TASK INSTRUCTIONS » Return each entry below without any alteration.

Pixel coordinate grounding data
══════════════════════════════

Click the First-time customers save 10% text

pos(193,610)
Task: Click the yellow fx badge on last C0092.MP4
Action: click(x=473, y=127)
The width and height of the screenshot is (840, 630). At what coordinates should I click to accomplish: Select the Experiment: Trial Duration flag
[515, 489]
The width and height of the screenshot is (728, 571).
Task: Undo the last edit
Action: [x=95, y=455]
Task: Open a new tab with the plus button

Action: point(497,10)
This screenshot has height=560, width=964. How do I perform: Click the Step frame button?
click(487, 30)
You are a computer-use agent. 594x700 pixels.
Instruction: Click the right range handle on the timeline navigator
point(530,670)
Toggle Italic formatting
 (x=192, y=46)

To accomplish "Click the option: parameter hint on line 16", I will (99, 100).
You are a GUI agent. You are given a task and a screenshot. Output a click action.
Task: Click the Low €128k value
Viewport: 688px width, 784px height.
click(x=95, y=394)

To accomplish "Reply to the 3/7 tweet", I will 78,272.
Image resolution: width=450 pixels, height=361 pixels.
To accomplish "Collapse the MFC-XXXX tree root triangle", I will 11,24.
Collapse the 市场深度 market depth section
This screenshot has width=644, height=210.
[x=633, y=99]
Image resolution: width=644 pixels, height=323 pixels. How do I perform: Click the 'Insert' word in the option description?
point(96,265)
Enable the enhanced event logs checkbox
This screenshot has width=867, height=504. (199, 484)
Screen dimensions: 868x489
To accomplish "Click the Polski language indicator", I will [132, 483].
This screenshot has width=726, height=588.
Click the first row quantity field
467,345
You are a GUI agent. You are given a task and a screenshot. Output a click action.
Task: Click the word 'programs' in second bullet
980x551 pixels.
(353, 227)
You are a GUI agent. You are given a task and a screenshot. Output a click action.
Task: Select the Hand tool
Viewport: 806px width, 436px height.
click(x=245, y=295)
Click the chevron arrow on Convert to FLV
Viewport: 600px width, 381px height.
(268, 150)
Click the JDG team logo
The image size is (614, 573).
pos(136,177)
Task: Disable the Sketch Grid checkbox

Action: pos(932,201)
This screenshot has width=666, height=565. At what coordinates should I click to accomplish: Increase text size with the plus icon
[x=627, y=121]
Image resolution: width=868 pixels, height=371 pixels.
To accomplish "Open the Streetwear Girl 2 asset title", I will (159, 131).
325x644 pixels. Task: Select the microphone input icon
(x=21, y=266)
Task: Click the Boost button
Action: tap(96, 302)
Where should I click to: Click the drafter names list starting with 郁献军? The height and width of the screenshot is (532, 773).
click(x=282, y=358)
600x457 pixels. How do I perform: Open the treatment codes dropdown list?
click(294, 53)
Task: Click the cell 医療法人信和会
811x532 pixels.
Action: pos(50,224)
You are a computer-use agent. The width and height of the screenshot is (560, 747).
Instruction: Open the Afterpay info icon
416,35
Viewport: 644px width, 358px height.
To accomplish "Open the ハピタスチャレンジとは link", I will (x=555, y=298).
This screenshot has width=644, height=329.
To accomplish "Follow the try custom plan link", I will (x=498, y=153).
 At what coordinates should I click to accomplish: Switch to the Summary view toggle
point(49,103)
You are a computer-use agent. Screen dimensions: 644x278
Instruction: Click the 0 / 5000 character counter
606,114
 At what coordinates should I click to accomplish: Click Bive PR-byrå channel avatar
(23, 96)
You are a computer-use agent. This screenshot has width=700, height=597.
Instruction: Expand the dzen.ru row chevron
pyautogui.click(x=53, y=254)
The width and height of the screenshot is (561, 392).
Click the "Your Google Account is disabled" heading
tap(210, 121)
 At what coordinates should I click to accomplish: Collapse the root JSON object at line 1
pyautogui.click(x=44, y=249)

══════════════════════════════

WRITTEN SOLUTION »
Click the First-time customers save 10% text

pos(193,610)
Task: Click the yellow fx badge on last C0092.MP4
Action: click(x=473, y=127)
The width and height of the screenshot is (840, 630). At what coordinates should I click to accomplish: Select the Experiment: Trial Duration flag
[515, 489]
The width and height of the screenshot is (728, 571).
Task: Undo the last edit
Action: [x=95, y=455]
Task: Open a new tab with the plus button

Action: point(497,10)
This screenshot has height=560, width=964. How do I perform: Click the Step frame button?
click(487, 30)
You are a computer-use agent. 594x700 pixels.
Instruction: Click the right range handle on the timeline navigator
point(530,670)
Toggle Italic formatting
 (x=192, y=46)

To accomplish "Click the option: parameter hint on line 16", I will (99, 100).
You are a GUI agent. You are given a task and a screenshot. Output a click action.
Task: Click the Low €128k value
Viewport: 688px width, 784px height.
click(x=95, y=394)

To accomplish "Reply to the 3/7 tweet", I will 78,272.
Image resolution: width=450 pixels, height=361 pixels.
To accomplish "Collapse the MFC-XXXX tree root triangle", I will 11,24.
Collapse the 市场深度 market depth section
This screenshot has width=644, height=210.
[x=633, y=99]
Image resolution: width=644 pixels, height=323 pixels. How do I perform: Click the 'Insert' word in the option description?
point(96,265)
Enable the enhanced event logs checkbox
This screenshot has width=867, height=504. (199, 484)
Screen dimensions: 868x489
To accomplish "Click the Polski language indicator", I will [132, 483].
This screenshot has width=726, height=588.
Click the first row quantity field
467,345
You are a GUI agent. You are given a task and a screenshot. Output a click action.
Task: Click the word 'programs' in second bullet
980x551 pixels.
(353, 227)
You are a GUI agent. You are given a task and a screenshot. Output a click action.
Task: Select the Hand tool
Viewport: 806px width, 436px height.
click(x=245, y=295)
Click the chevron arrow on Convert to FLV
Viewport: 600px width, 381px height.
(268, 150)
Click the JDG team logo
The image size is (614, 573).
pos(136,177)
Task: Disable the Sketch Grid checkbox

Action: pos(932,201)
This screenshot has width=666, height=565. At what coordinates should I click to accomplish: Increase text size with the plus icon
[x=627, y=121]
Image resolution: width=868 pixels, height=371 pixels.
To accomplish "Open the Streetwear Girl 2 asset title", I will (159, 131).
325x644 pixels. Task: Select the microphone input icon
(x=21, y=266)
Task: Click the Boost button
Action: tap(96, 302)
Where should I click to: Click the drafter names list starting with 郁献军? The height and width of the screenshot is (532, 773).
click(x=282, y=358)
600x457 pixels. How do I perform: Open the treatment codes dropdown list?
click(294, 53)
Task: Click the cell 医療法人信和会
811x532 pixels.
Action: pos(50,224)
You are a computer-use agent. The width and height of the screenshot is (560, 747).
Instruction: Open the Afterpay info icon
416,35
Viewport: 644px width, 358px height.
To accomplish "Open the ハピタスチャレンジとは link", I will (x=555, y=298).
This screenshot has width=644, height=329.
To accomplish "Follow the try custom plan link", I will (x=498, y=153).
 At what coordinates should I click to accomplish: Switch to the Summary view toggle
point(49,103)
You are a computer-use agent. Screen dimensions: 644x278
Instruction: Click the 0 / 5000 character counter
606,114
 At what coordinates should I click to accomplish: Click Bive PR-byrå channel avatar
(23, 96)
You are a computer-use agent. This screenshot has width=700, height=597.
Instruction: Expand the dzen.ru row chevron
pyautogui.click(x=53, y=254)
The width and height of the screenshot is (561, 392).
Click the "Your Google Account is disabled" heading
tap(210, 121)
 At what coordinates should I click to accomplish: Collapse the root JSON object at line 1
pyautogui.click(x=44, y=249)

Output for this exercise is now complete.